Oral and Maxillofacial Surgery Service, Legacy Emanuel Hospital and Health Center, Portland, OR, USA.
Int J Oral Maxillofac Surg. 2012 Jun;41(6):733-8. doi: 10.1016/j.ijom.2012.03.004. Epub 2012 Apr 6.
The purpose of this study was to determine whether chemotherapy delivered concurrently with external beam radiation therapy for loco-regionally advanced head and neck cancer affects the rate or severity of postoperative complications in patients who underwent salvage surgery for recurrent or persistent disease with simultaneous microvascular free flap reconstruction. The primary study group consisted of patients with head and neck malignancies that had undergone surgical salvage with microvascular free flap reconstruction for persistent or recurrent disease following definitive radiation or concomitant chemoradiation treatment. A group of demographically matched patients who underwent microvascular free flap reconstruction for non-malignant and malignant conditions who never received radiation were randomly selected to serve as a control group. The study cohort was divided according to radiation treatment. The overall success rate of flap reconstruction was 92%, with an overall complication rate of 23%. Concurrently administered chemotherapy did not appear to affect the type of or the complication rate. The results of this investigation indicate that microvascular free flap reconstruction of head and neck defects is highly predictable, results in relatively few major complications, and suggests that neither radiation alone nor concomitant chemoradiation has a statistically significant effect on overall flap survival or complication rate.
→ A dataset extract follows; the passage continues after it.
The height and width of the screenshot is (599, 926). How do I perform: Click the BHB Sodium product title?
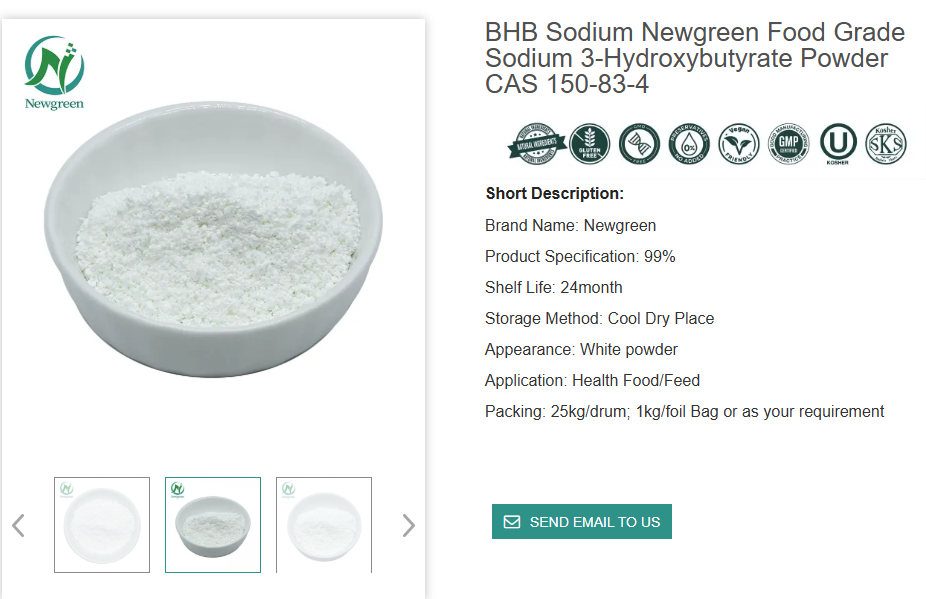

本研究旨在确定局部晚期头颈部癌症患者在接受挽救性手术治疗复发性或持续性疾病并同时进行微血管游离皮瓣重建时,同步进行化疗是否会影响术后并发症的发生率或严重程度。主要研究组由接受过手术挽救性治疗的头颈部恶性肿瘤患者组成,这些患者在接受根治性放疗或同期放化疗后出现持续性或复发性疾病,并进行了微血管游离皮瓣重建。随机选择一组在没有接受过放疗的情况下因非恶性和恶性疾病而接受微血管游离皮瓣重建的患者作为对照组。研究队列根据放疗情况进行分组。游离皮瓣重建的总体成功率为 92%,总体并发症发生率为 23%。同时给予的化疗似乎并没有影响并发症的类型或发生率。本研究结果表明,游离皮瓣重建头颈部缺损的效果可预测,且主要并发症相对较少,这表明单纯放疗或同期放化疗对皮瓣总存活率或并发症发生率均无统计学显著影响。